Balanced repulsion and attraction support context-dependent modulation of sensory responses.

(A, B) Combinatorial coding-based mechanism for modulating sensory responses. (A) At lower 1-oct concentrations, the attractive afferent pathway is relatively strong, resulting in attraction. (B) Addition of IAA reduces AWC activity, weakening the attractive pathway relative to the repulsive pathway, and reversing the 1-oct valence. (C) Addition of 0.92 mM IAA reverses the valence of 1-oct (0.66 mM) from attractive to repulsive. (D) IAA biases reversal behavior (at the 1-oct/buffer interface) toward repulsion. Reversals upon entering 1-oct zone are increased (left side/red), and reversals upon exiting the 1-oct zone are decreased (right side /green). (E-F) Effect of IAA on locomotory activity. (E) 1-oct (0.66 mM) in the absence of IAA does not cause increased speed. (F) 1-oct (0.66 mM) in the presence of IAA causes markedly increased speed. (G) Single (upper) and averaged (lower) recordings of ASH and AVA before and after addition of IAA and 1-oct (0.66mM) as shown, demonstrating increased AVA entrainment to stimulus (compare to Fig-6D/middle). Blue bar indicates addition of IAA (in both control buffer and 1-oct solutions). (H) AVA entrainment index confirms that the presence of IAA causes AVA to become significantly entrained with the stimulus. ** in C indicates P<0.01, t-test; *** and **** in D indicate P<0.001, 0.0001 respectively, Fisher’s Exact Test; *, *** in F indicate P<0.05 and 0.001, respectively, ANOVA and Tukey’s multiple comparison test.

Combinatorial coding of 1-oct as an attractant and a repellant, simultaneously, facilitates sensory motor coupling and context-dependent modulation in C. elegans.
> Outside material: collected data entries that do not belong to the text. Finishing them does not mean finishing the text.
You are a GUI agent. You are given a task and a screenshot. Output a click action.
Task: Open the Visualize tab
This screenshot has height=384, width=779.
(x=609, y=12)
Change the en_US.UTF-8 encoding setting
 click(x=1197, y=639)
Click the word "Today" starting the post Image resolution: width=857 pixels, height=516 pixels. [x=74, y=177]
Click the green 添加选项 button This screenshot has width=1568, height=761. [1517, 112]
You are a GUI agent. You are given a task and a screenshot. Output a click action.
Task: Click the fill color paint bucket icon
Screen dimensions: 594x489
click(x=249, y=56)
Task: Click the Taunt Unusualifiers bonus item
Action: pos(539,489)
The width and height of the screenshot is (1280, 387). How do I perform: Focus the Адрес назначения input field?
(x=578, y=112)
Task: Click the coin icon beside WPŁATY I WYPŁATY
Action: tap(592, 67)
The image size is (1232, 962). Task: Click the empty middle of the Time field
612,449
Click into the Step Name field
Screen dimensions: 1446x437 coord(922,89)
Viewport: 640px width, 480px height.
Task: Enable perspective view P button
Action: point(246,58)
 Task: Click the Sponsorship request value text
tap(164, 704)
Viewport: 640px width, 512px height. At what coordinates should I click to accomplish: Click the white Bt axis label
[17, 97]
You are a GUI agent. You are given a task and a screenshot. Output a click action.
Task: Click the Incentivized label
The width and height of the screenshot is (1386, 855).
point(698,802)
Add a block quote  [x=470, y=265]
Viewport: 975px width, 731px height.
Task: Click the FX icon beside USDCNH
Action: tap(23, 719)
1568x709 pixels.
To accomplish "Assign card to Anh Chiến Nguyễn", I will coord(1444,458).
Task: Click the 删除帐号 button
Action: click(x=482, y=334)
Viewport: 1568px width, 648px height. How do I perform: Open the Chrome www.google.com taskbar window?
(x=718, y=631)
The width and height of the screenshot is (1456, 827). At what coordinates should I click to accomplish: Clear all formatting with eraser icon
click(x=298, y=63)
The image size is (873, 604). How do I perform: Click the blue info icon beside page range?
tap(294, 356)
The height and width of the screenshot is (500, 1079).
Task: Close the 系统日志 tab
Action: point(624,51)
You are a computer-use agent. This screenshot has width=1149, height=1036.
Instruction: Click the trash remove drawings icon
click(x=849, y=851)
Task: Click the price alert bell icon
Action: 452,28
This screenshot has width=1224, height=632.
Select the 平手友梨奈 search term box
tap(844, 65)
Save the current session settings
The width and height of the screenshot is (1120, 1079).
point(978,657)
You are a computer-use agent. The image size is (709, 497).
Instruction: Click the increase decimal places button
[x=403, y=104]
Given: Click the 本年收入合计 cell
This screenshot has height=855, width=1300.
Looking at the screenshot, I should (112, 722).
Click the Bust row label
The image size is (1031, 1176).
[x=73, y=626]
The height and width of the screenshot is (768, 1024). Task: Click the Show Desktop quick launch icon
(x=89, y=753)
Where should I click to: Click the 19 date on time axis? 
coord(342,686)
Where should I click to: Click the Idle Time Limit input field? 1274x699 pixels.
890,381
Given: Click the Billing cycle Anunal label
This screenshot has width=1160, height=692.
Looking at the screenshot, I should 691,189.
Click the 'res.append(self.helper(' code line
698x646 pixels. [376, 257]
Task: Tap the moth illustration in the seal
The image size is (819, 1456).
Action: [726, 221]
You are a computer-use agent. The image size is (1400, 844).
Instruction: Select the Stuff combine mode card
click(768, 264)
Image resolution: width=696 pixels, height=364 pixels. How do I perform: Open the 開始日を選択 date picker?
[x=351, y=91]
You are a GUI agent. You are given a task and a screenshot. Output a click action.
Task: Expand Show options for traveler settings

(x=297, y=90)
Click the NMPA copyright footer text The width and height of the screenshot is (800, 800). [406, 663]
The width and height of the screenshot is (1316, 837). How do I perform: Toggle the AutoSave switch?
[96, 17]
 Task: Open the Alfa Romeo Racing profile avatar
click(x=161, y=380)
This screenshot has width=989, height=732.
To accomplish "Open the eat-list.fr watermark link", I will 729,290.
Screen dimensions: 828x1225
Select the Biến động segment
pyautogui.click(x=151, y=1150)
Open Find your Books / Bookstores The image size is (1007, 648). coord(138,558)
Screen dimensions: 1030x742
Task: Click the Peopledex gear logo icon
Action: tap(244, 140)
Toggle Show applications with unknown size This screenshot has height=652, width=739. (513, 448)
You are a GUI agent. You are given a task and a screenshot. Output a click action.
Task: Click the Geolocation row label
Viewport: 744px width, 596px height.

(A) 1-oct simultaneously activates sensory neurons in the periphery that mediate both repulsion (ASH and other) and attraction (AWC and others), such that repulsive and attractive afferent pathways become active concurrently. These inputs are then integrated centrally to control at least three key locomotory parameters (exit reversals, entry reversals, and locomotory speed), and the activity state of the reverse command neurons. (B) An analogy based on refraction on light through two prisms highlights the potential versatility of olfactory combinatorial coding in C. elegans. An individual odorant activates many chemosensory neurons to produce multiple distinct afferent inputs propagating through the downstream circuitry simultaneously, analogous to the first prism separating white light into its component colors (top panel, left). The motor integration circuity formulates a locomotory response by integrating the active afferent pathways, analogous to the second prism recombining the incoming light (top panel, right). Because chemosensory neurons have different odorant affinities, the specific outputs of the sensory array and motor integration circuit may be concentration dependent. In this study, ASH (coded in red) is a low affinity sensor, while AWC (coded in blue) is a high affinity sensor. Reducing the 1-oct concentration biases the output of the sensory array toward AWC (middle panel, left), and the motor integration circuitry uses this information to produce an attractive locomotory response (middle panel, right). This coding strategy produces a simple framework for modulation. The behavioral outcome may be influenced by simply shifting the balance of the afferent pathways, much like an optical filter placed in a light path can selectively eliminate specific wavelengths (lower panel) to change the color of the transmitted light. In this study, IAA was added to the diluted 1-oct solution, inhibiting AWC, such that the afferent pathways were re-balanced toward the ASH end of the spectrum, and repulsion was restored. This ‘filtering’ effect could, in principle, take place peripherally or centrally, and could subserve modulation due to the presence of other odorant molecules, monoamine/neuropeptide modulators serving as interoceptive signals, and effectors of experience-dependent plasticity.